Aim of the exercise ->
Reproduce the material below line for line, without the pictures.

— Begin Listed entries —

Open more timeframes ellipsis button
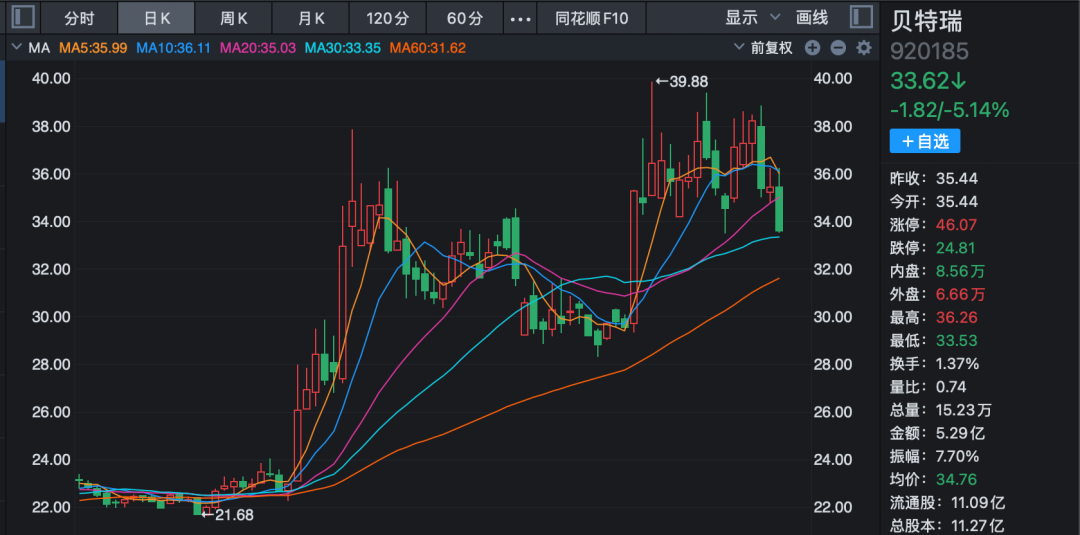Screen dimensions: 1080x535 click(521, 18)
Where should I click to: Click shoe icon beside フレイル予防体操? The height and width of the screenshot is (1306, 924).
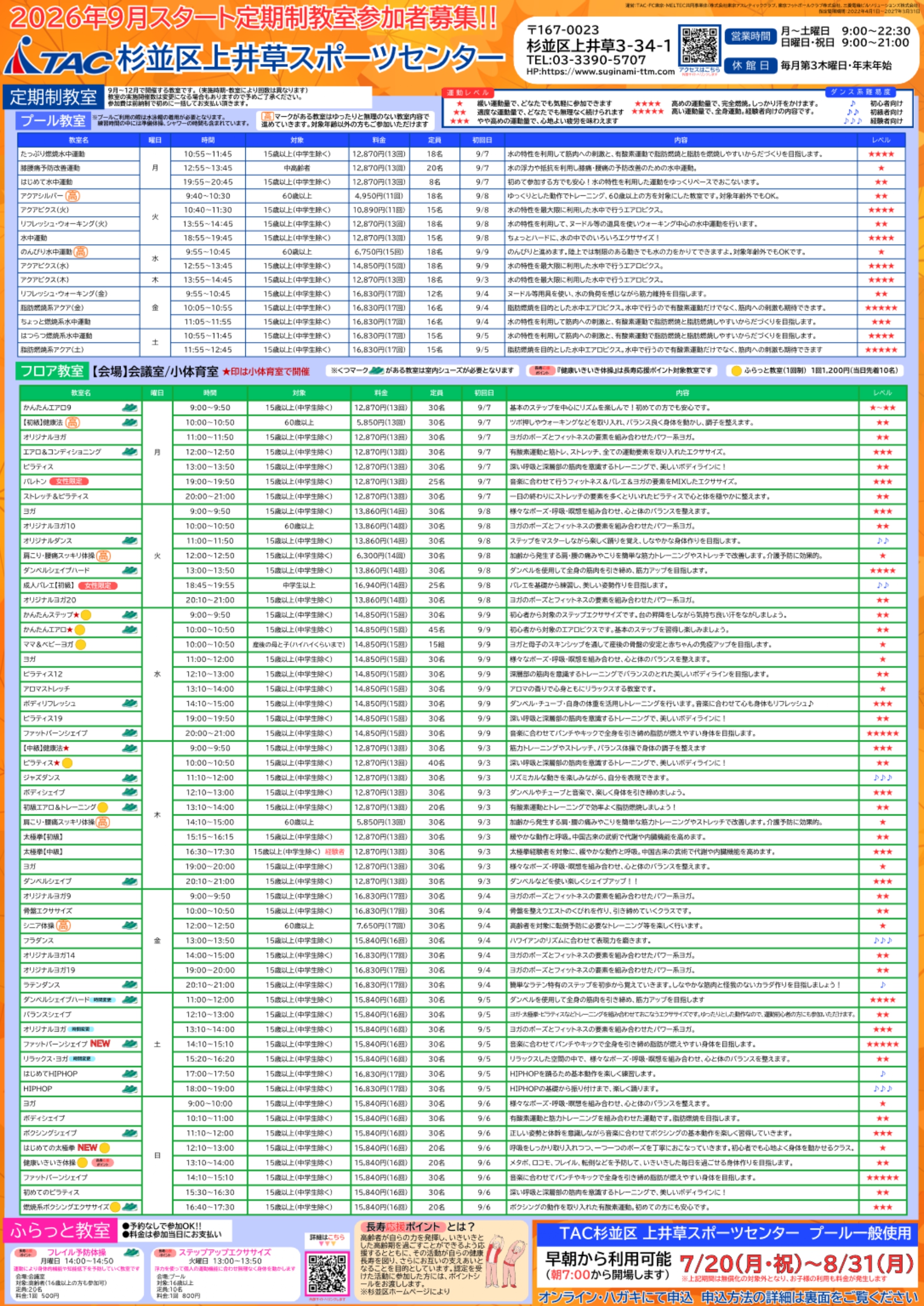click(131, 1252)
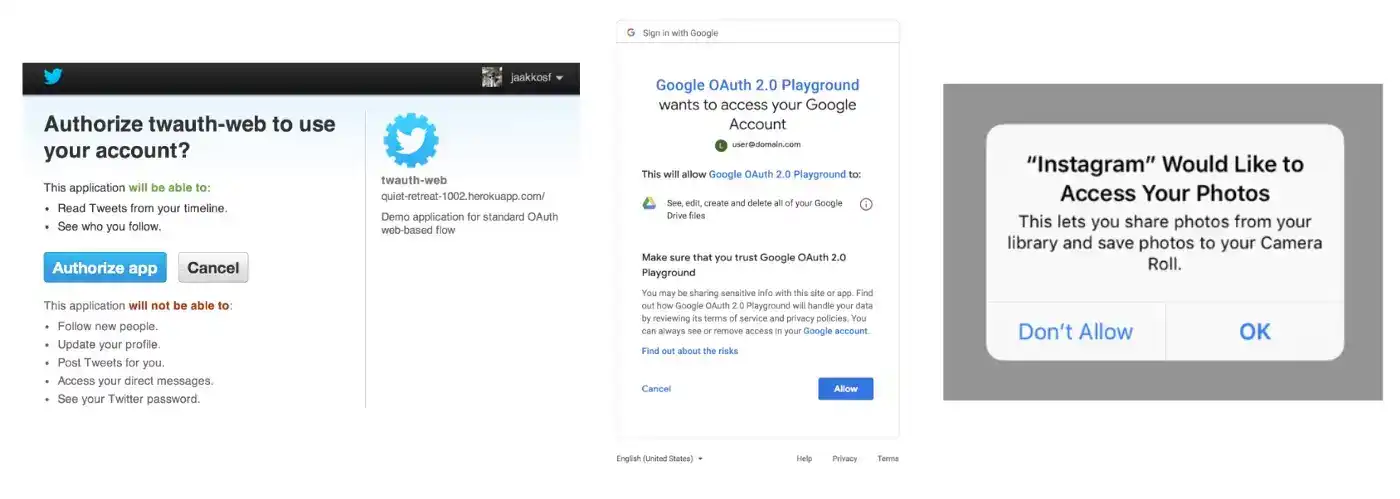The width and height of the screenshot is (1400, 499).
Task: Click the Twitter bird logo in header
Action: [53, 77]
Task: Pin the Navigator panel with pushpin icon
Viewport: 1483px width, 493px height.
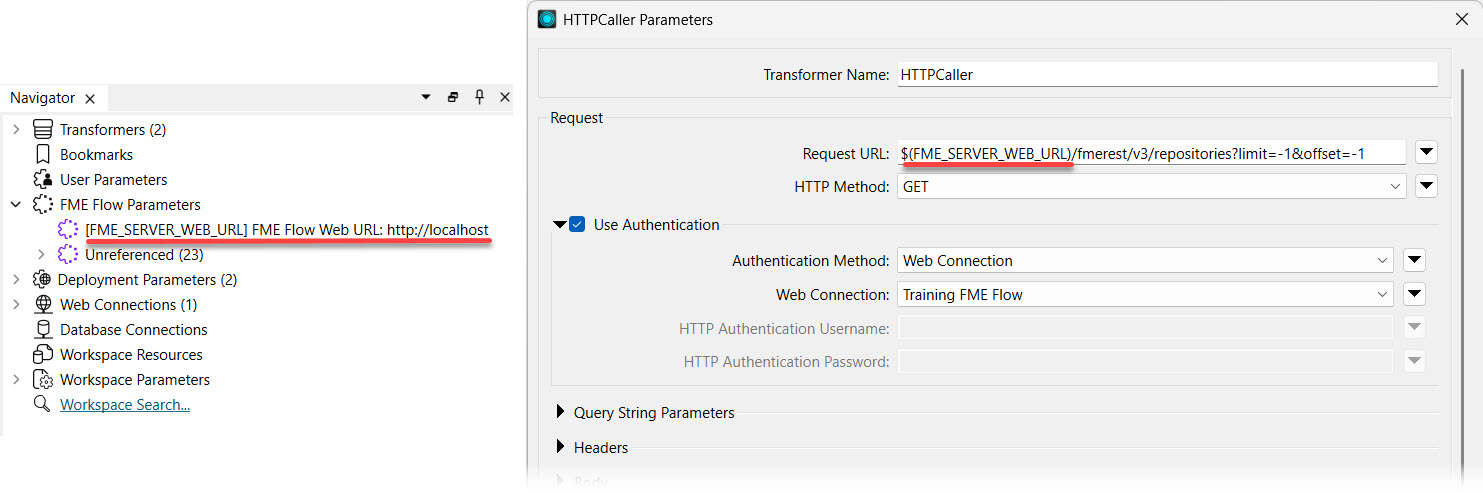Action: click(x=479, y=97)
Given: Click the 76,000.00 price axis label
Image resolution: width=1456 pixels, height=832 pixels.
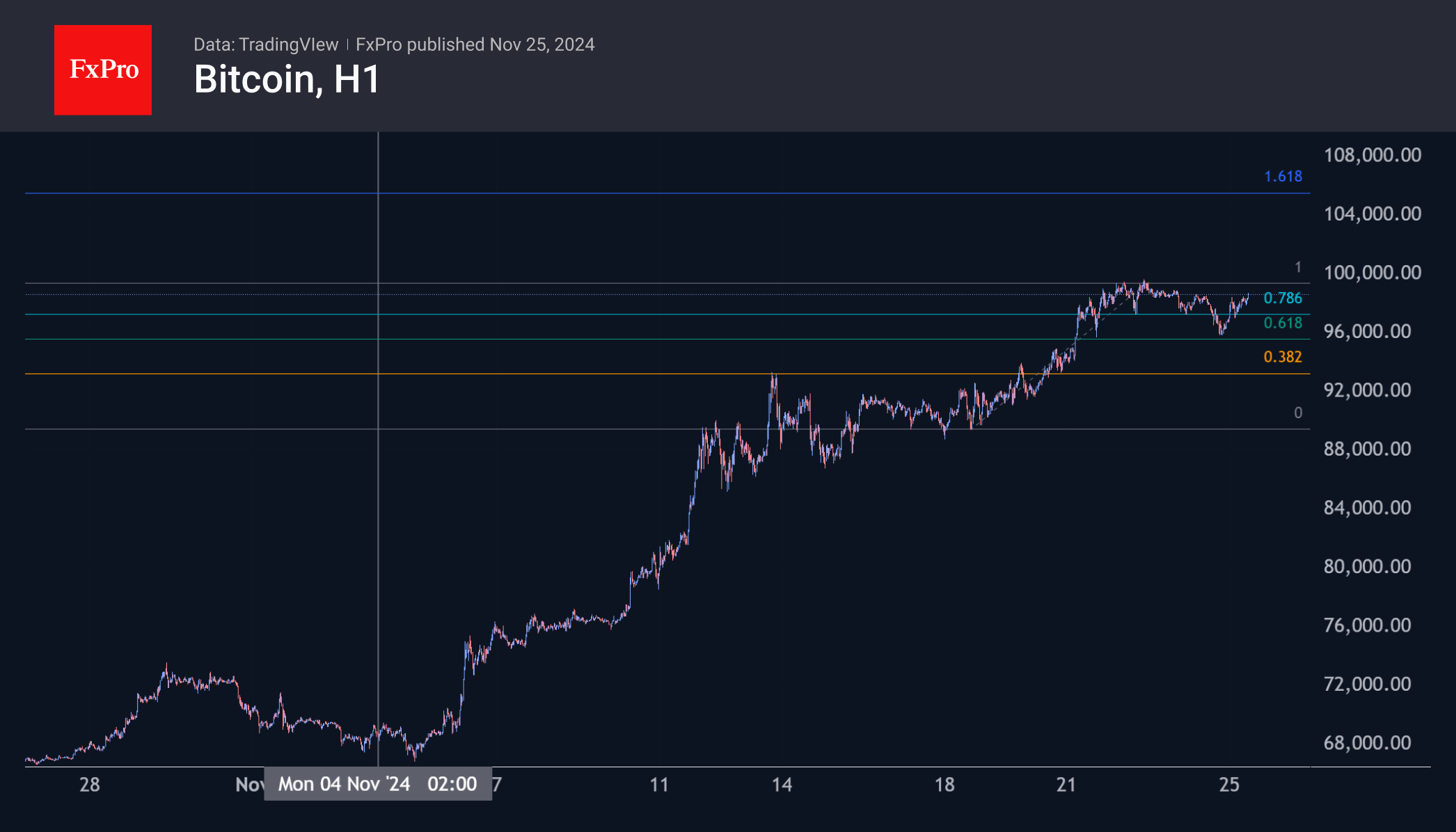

— End Listed entries —

Exercise result ->
Open more timeframes ellipsis button
Screen dimensions: 1080x535 click(521, 18)
Where should I click to: Click shoe icon beside フレイル予防体操? The height and width of the screenshot is (1306, 924).
click(131, 1252)
The width and height of the screenshot is (1400, 499).
Task: Click the Twitter bird logo in header
Action: [53, 77]
Task: Pin the Navigator panel with pushpin icon
Viewport: 1483px width, 493px height.
Action: click(x=479, y=97)
Given: Click the 76,000.00 price axis label
Image resolution: width=1456 pixels, height=832 pixels.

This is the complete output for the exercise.